Data for this task:
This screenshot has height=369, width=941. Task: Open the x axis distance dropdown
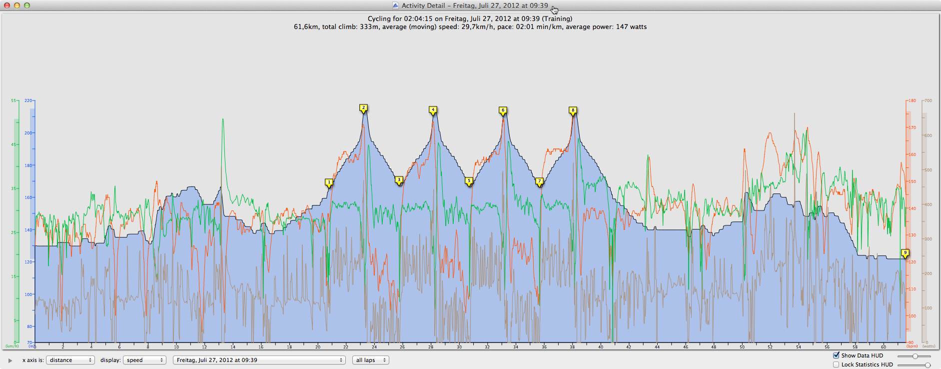(x=70, y=360)
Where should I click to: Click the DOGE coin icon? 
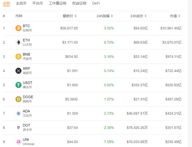tap(18, 99)
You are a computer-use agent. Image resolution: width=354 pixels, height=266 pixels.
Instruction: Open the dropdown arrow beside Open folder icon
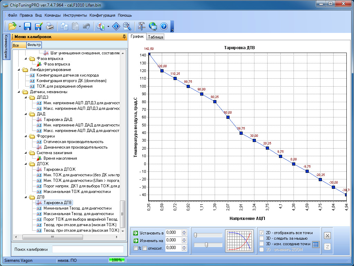20,26
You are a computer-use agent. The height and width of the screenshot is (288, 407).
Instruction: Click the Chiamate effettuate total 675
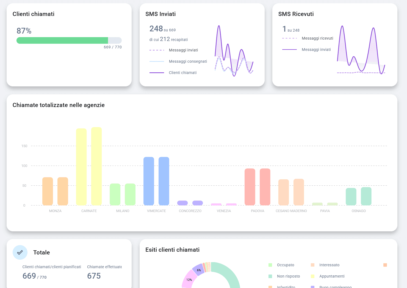(x=94, y=276)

What the task requires:
Only the text of the entries above is to be given again, exactly, with the pictures left out.

Task result:
This screenshot has height=369, width=941. Task: Open the x axis distance dropdown
(x=70, y=360)
Where should I click to: Click the DOGE coin icon? 
tap(18, 99)
You are a computer-use agent. Image resolution: width=354 pixels, height=266 pixels.
Instruction: Open the dropdown arrow beside Open folder icon
20,26
You are a computer-use agent. The height and width of the screenshot is (288, 407).
Instruction: Click the Chiamate effettuate total 675
(x=94, y=276)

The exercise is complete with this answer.